Records for the task:
▼▼▼
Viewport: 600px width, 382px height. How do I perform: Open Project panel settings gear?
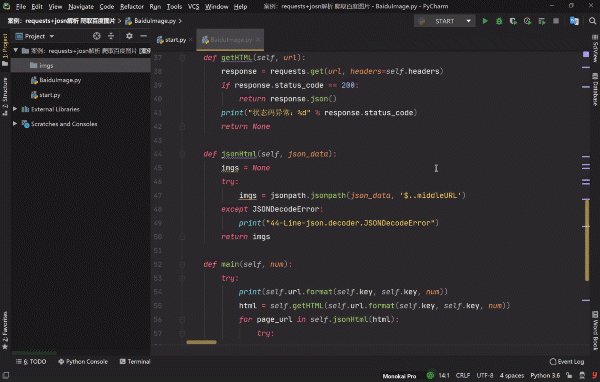tap(129, 36)
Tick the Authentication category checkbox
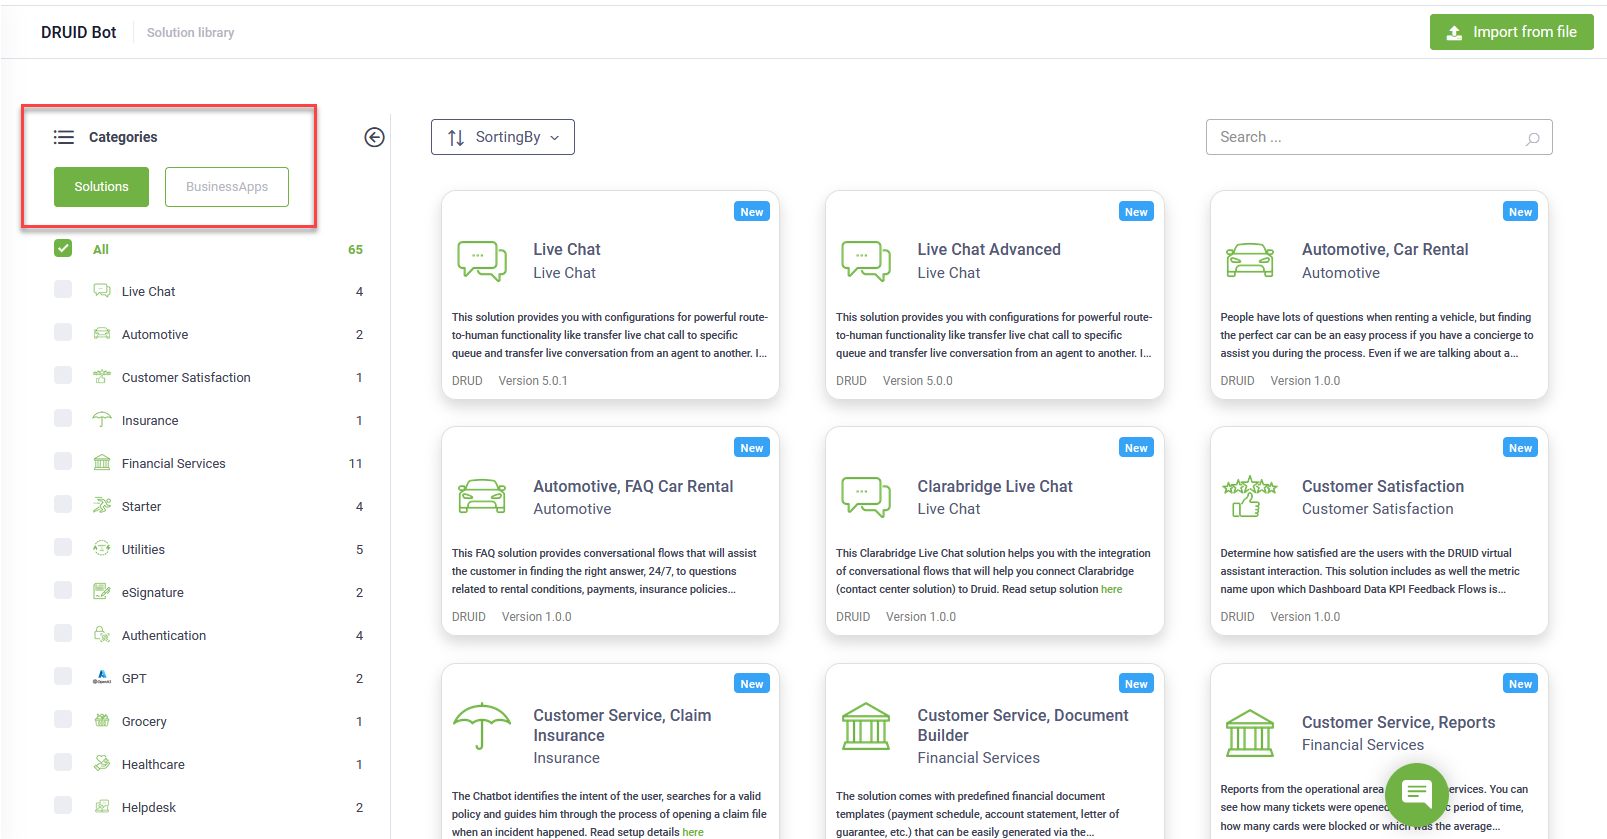This screenshot has height=839, width=1607. 63,634
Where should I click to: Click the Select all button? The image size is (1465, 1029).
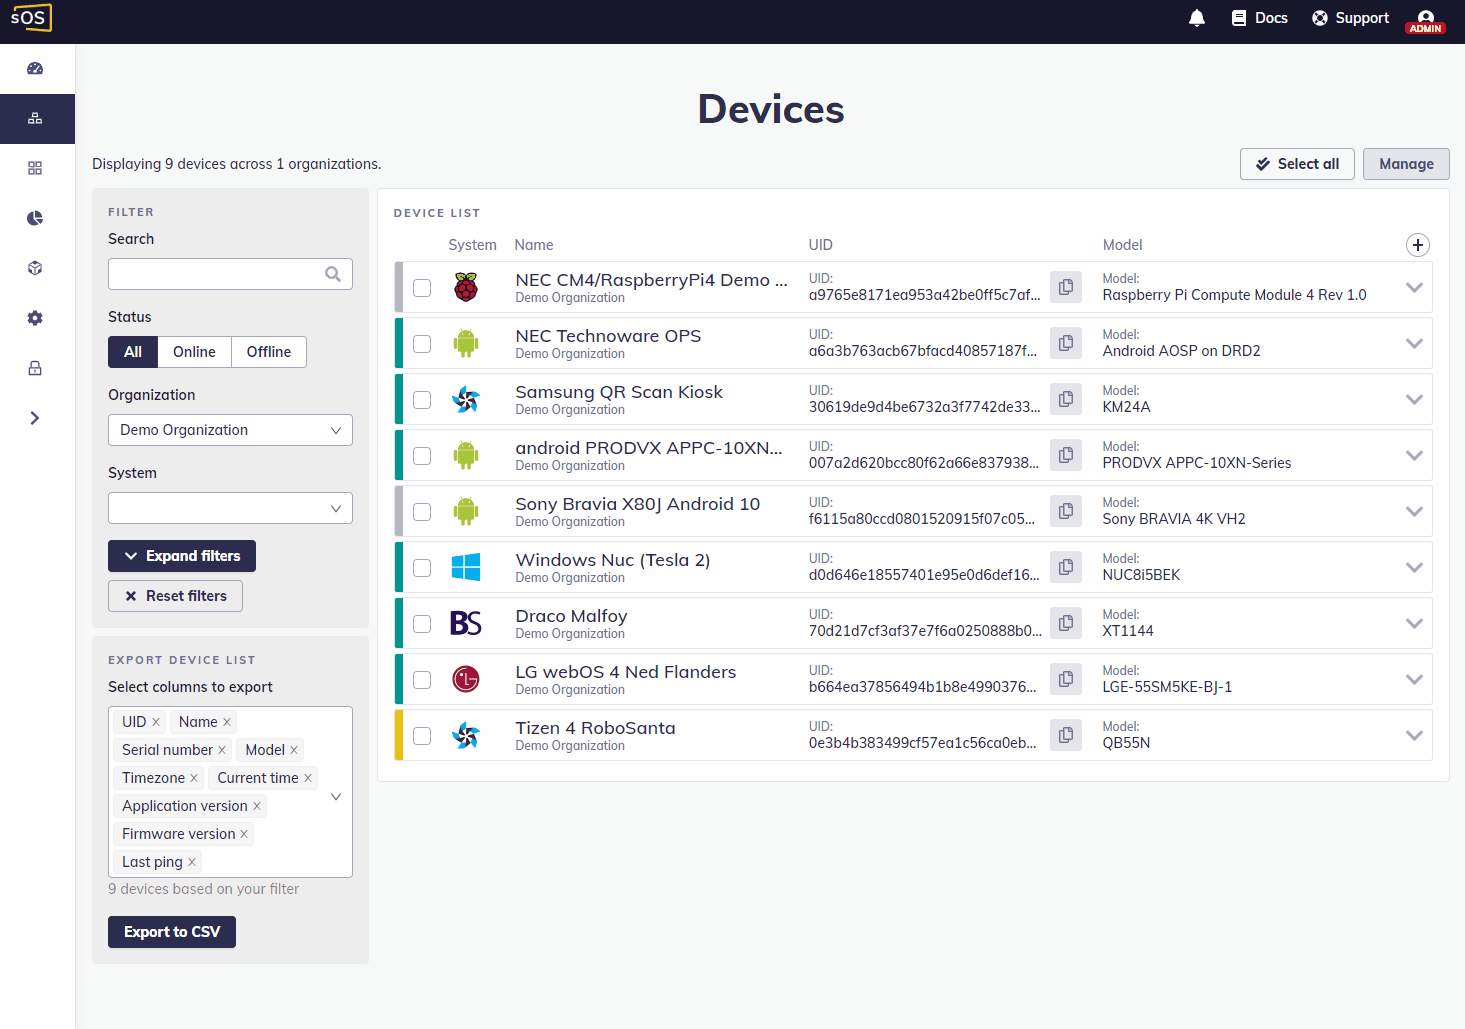click(x=1297, y=163)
▲▲▲
The exercise:
Reproduce the listing above line for line, without any of the pictures.

Reply:
Viewport: 600px width, 382px height. How do I perform: Open Project panel settings gear?
tap(129, 36)
Tick the Authentication category checkbox
This screenshot has height=839, width=1607. 63,634
Where should I click to: Click the Select all button? The image size is (1465, 1029).
click(x=1297, y=163)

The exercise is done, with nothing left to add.